O diplomata brasileiro Francisco Chagas Freitas é dono de uma das maiores coleções particulares de arte não conformista da Alemanha Oriental. Ele é a chave para entender o papel do artista naquela conjuntura de repressão.

Crítica

Apenas nos últimos minutos de O Tesouro Esquecido o cineasta Tom Ehrhardt faz um diagnóstico da visão romantizada que brasileiro Francisco Chagas Freitas tem da República Democrática da Alemanha (RDA), também conhecida como Alemanha Oriental. Essa opção soa como um arremate solto num documentário que carece de foco, ora empenhado em mostrar o estrangeiro como um guardião da expressão artística germânica, ora detido nos breves testemunhos de homens e mulheres que lutaram contra a repressão do regime instaurado no lado oriental do muro de Berlim. Tudo começa com a apresentação da coleção impressionante que está no Brasil, um conjunto refletindo períodos bastante específicos de uma nação que não existe mais. O realizador acompanha o diplomata numa exposição no Rio de Janeiro. A ocasião possibilita visibilidade ao trabalho de coletar peças que lhe aguçavam o apetite de colecionador.

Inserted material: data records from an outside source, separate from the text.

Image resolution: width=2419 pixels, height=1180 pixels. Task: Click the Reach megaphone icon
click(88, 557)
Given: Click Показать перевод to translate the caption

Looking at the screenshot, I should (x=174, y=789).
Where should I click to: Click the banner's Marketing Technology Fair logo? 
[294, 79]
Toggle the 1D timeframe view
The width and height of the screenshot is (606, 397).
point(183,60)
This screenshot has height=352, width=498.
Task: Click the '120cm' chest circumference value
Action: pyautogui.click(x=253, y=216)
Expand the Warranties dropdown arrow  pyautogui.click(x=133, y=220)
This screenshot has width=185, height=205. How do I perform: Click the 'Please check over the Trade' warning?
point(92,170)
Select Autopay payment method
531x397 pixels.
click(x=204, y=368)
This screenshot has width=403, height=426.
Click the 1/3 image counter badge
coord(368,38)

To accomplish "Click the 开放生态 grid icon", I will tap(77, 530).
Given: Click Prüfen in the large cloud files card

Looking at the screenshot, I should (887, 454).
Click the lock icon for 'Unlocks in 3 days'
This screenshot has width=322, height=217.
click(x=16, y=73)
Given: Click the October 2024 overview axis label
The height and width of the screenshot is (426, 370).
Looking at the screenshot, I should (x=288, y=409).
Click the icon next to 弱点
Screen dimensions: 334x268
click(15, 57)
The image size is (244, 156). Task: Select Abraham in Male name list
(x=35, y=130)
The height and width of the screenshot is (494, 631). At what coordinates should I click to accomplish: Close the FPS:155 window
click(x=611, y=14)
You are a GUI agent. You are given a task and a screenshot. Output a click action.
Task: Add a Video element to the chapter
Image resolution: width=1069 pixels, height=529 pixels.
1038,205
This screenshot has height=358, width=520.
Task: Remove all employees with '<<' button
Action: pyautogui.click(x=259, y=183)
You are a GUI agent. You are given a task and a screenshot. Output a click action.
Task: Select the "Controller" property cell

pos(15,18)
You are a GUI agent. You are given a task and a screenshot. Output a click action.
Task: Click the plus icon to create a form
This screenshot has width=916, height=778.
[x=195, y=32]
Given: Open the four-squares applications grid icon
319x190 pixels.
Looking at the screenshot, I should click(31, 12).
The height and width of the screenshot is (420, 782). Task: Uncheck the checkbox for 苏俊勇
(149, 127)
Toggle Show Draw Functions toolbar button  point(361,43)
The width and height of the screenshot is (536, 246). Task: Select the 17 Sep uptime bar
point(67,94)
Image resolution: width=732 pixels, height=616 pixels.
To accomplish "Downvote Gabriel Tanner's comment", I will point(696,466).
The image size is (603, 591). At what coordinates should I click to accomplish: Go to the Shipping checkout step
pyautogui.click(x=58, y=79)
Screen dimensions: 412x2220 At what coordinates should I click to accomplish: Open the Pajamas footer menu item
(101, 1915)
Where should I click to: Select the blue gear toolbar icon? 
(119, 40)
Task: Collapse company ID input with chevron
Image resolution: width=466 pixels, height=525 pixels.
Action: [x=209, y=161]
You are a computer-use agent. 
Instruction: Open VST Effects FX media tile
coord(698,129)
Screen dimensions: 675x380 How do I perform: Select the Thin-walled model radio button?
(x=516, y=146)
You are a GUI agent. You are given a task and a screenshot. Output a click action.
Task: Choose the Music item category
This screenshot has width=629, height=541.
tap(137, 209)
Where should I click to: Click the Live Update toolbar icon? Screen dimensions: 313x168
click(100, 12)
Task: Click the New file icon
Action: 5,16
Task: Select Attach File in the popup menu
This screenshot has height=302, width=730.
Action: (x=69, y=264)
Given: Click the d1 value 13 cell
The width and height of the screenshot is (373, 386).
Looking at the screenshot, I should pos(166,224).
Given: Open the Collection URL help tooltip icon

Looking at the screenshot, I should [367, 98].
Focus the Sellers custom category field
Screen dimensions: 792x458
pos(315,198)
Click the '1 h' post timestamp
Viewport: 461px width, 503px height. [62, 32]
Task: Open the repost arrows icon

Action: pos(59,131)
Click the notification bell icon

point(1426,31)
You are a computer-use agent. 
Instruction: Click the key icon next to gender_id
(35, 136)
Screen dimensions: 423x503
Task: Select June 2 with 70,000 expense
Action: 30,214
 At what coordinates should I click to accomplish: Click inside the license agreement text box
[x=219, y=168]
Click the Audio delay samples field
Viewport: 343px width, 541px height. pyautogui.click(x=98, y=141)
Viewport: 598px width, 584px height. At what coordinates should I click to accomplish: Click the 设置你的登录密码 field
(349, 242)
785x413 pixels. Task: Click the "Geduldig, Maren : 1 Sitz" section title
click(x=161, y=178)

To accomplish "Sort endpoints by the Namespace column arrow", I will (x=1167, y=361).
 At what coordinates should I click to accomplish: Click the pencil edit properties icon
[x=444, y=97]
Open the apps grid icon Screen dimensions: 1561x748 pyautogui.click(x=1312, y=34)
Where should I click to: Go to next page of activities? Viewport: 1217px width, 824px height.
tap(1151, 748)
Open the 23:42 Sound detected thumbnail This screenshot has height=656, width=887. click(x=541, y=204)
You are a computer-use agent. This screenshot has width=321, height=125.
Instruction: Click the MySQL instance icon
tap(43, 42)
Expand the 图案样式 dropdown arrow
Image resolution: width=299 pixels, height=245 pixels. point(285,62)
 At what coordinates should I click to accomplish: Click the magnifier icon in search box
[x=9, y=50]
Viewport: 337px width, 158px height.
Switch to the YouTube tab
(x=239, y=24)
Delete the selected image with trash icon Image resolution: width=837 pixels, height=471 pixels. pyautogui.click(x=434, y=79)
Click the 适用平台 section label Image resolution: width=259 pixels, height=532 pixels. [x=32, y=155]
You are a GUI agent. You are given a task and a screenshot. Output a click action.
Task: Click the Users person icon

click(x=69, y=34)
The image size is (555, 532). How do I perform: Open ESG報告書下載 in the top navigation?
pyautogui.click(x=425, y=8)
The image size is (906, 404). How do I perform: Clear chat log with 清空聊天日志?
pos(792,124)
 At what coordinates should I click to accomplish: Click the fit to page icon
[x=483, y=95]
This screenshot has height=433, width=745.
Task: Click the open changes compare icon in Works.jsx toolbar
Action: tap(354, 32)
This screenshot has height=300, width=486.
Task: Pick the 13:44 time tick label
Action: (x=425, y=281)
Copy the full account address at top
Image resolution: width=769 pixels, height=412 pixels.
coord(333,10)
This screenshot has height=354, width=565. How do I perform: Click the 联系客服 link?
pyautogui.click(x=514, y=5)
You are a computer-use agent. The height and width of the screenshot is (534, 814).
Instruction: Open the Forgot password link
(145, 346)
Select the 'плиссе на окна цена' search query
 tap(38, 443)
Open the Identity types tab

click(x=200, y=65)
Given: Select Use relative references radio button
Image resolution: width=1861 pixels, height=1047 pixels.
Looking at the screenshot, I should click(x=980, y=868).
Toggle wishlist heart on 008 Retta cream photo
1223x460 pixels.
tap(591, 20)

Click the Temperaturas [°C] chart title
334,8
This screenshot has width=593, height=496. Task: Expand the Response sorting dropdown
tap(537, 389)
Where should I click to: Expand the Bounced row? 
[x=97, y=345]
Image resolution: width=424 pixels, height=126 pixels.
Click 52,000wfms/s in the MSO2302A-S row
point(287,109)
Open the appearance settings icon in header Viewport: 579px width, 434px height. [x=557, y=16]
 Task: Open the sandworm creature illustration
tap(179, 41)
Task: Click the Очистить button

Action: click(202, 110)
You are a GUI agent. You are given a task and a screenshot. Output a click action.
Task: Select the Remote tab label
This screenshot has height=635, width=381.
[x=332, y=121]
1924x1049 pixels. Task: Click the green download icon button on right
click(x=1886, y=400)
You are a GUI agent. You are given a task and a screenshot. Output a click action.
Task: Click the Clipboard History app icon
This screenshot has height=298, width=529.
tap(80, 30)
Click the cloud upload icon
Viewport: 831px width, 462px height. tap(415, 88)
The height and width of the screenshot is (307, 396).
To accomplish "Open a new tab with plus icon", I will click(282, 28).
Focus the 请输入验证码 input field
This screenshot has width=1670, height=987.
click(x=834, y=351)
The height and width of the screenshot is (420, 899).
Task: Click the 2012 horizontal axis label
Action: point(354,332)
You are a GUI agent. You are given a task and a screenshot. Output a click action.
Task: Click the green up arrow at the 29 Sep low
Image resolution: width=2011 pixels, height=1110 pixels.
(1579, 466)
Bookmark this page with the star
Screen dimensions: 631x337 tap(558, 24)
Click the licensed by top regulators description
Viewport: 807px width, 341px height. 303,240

Não fica muito clara qual é a prioridade.

O Tesouro Esquecido tenta abraçar vieses demais, mas acaba, inclusive pela falta de um fio condutor denso, abordando as coisas de modo superficial. Em determinado momento do filme, Chagas Freitas simplesmente some, dando espaço aos depoimentos dos criativos que tinham sua liberdade limitada por um regime que apenas reconhecia a validade das obras filiadas ao Realismo Socialista. Tom Ehrhardt chega a ressaltar as características dessa vertente oficial, mas não se demora em possíveis comparações ou na valorização das alternativas então frequentemente marginalizadas. Apontando a diversas direções, às vezes dando a impressão de atirar a esmo na esperança de que bastem os bons personagens e a valentia da arte resistente num clima da austeridade estatal, o documentário lança possibilidades enquanto soterra as anteriores sem desenvolvê-las de forma condizente com suas relevâncias. Há vários filmes contidos neste exemplar de menos de 80 minutos.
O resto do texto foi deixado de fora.